__Required action__: When you copy the entries, keep every word exactly as it is and drop the images.
:: Source material
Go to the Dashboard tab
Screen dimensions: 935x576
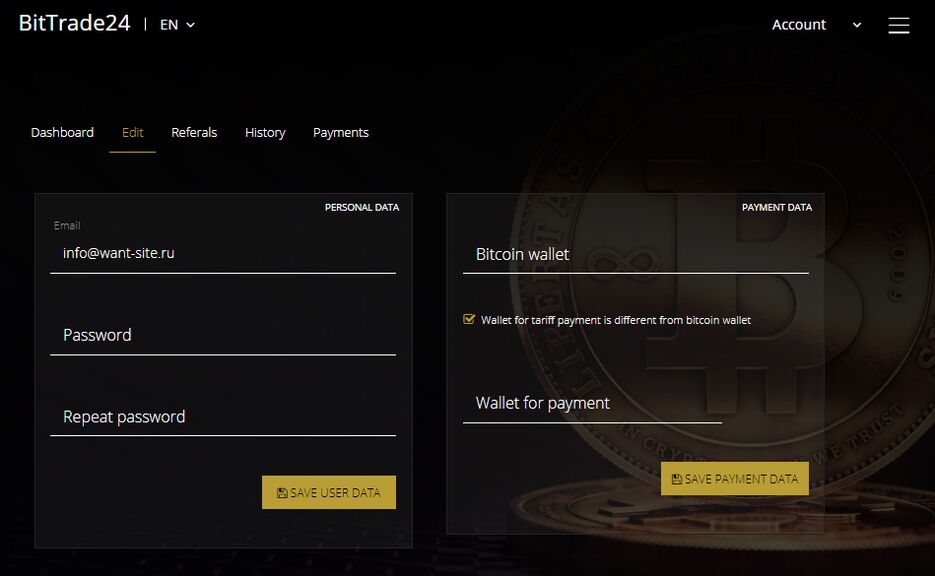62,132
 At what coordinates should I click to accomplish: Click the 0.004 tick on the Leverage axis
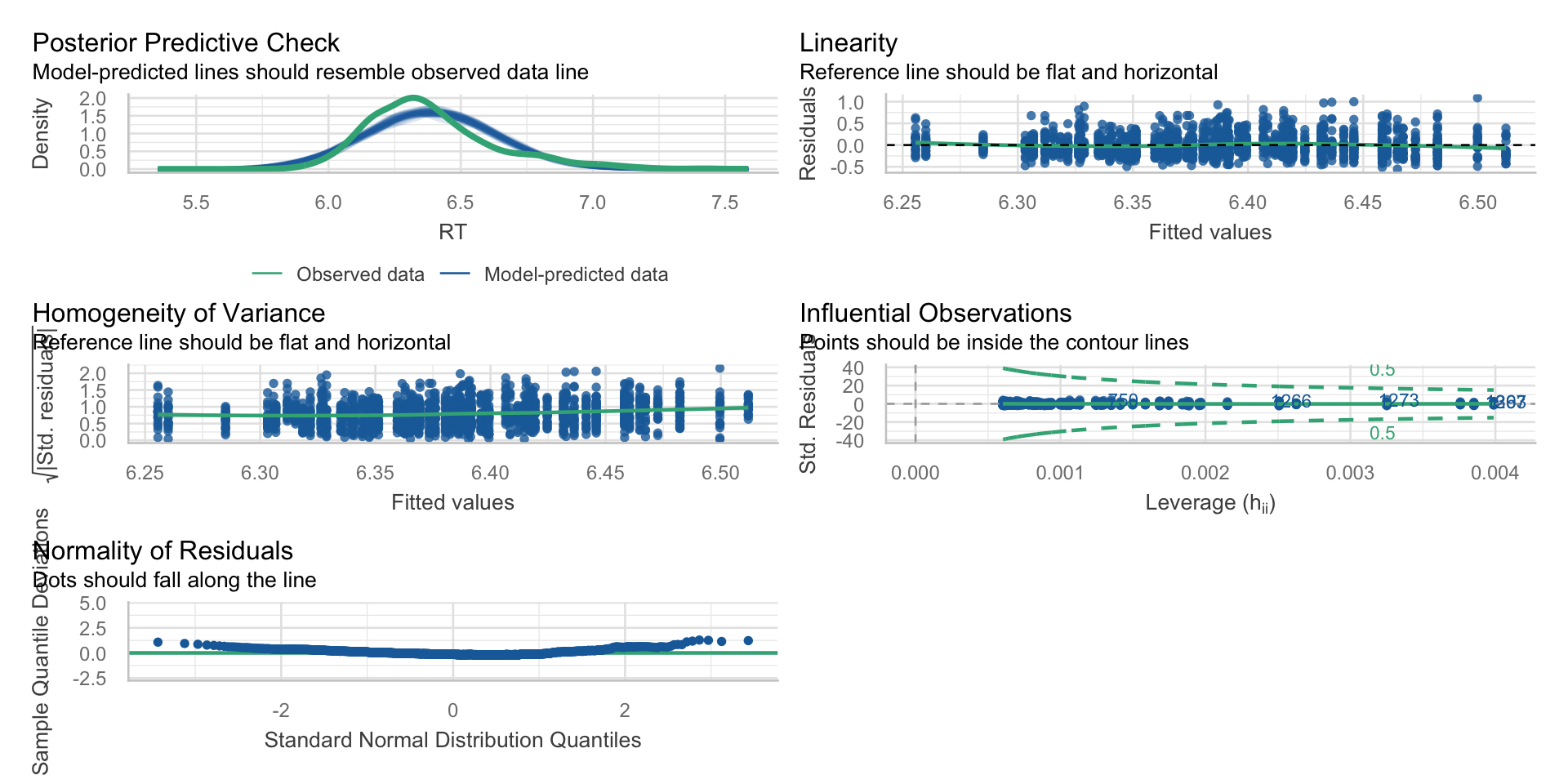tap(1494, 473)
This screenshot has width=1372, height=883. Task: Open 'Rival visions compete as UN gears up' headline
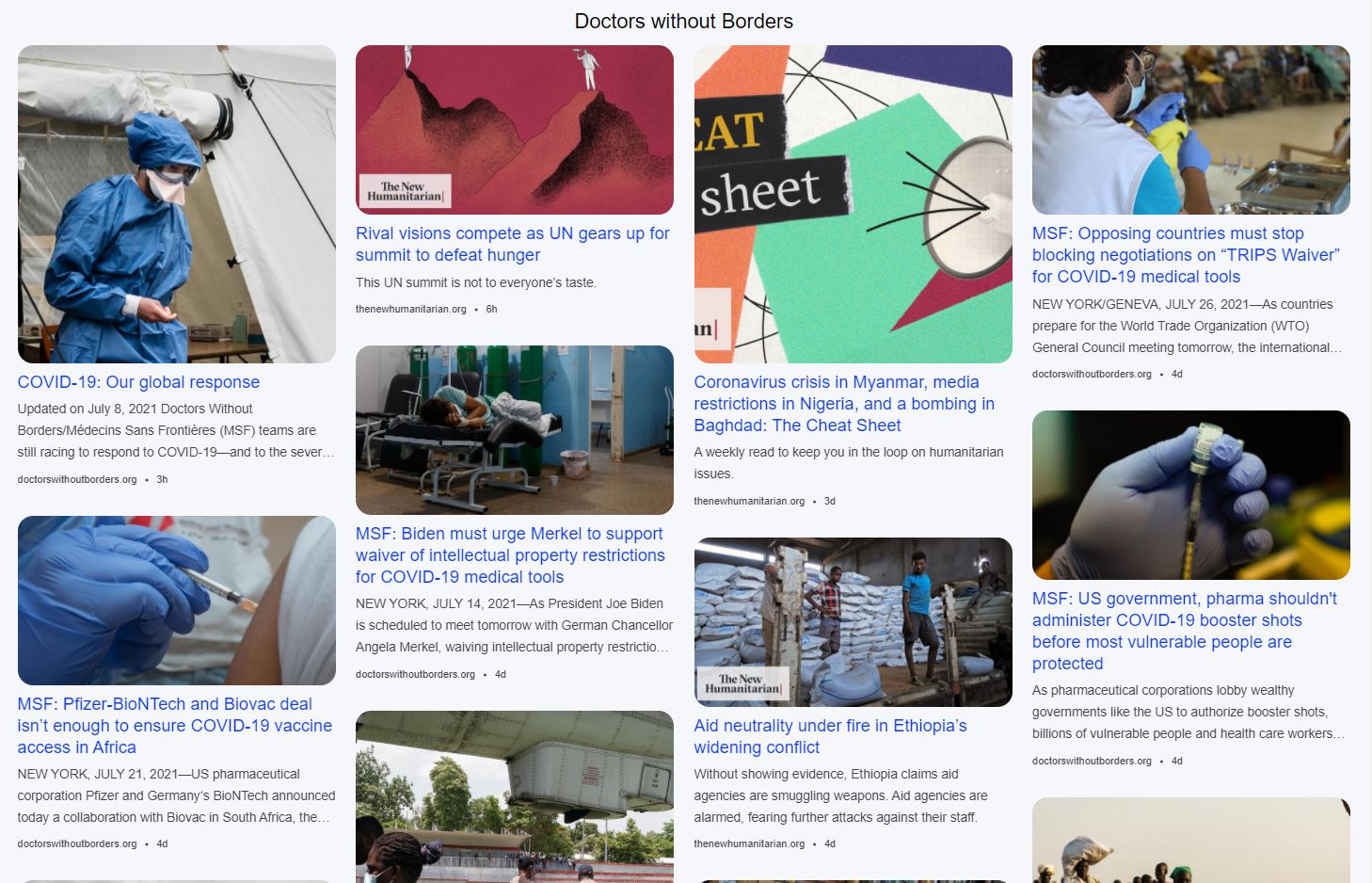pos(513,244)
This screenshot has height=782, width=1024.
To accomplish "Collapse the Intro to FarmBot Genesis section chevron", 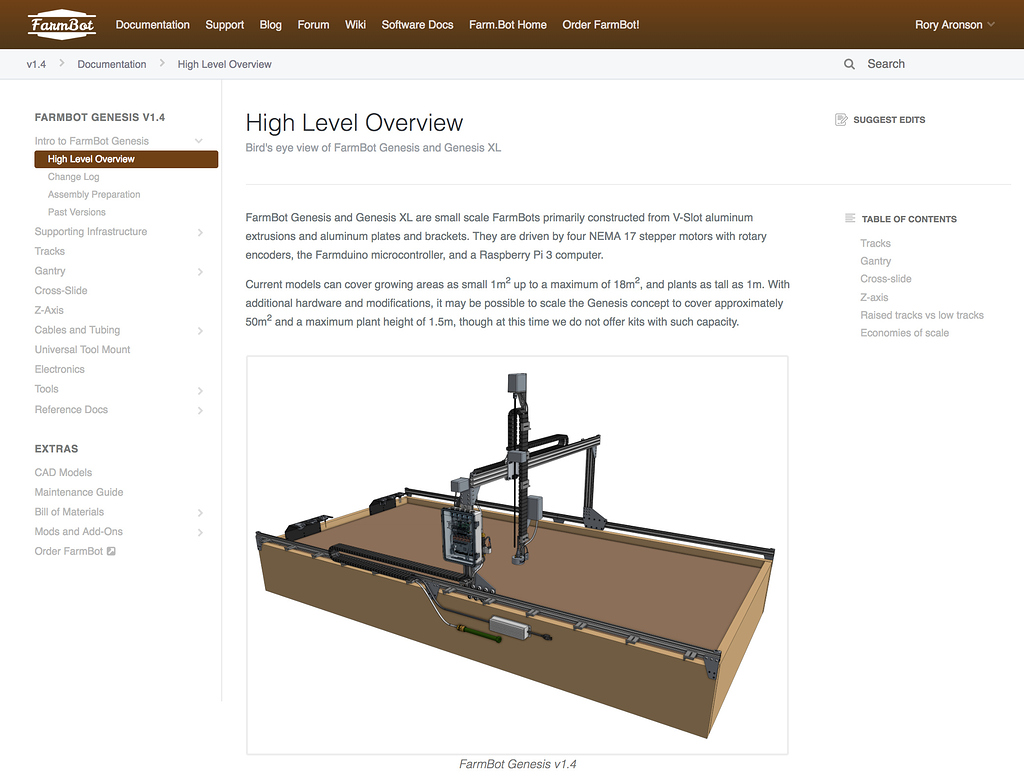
::::
__Response to the task__:
Go to the Dashboard tab
Screen dimensions: 935x576
62,132
 At what coordinates should I click to accomplish: Click the 0.004 tick on the Leverage axis
tap(1494, 473)
This screenshot has width=1372, height=883. Task: Open 'Rival visions compete as UN gears up' headline
pos(513,244)
This screenshot has height=782, width=1024.
To accomplish "Collapse the Intro to FarmBot Genesis section chevron", 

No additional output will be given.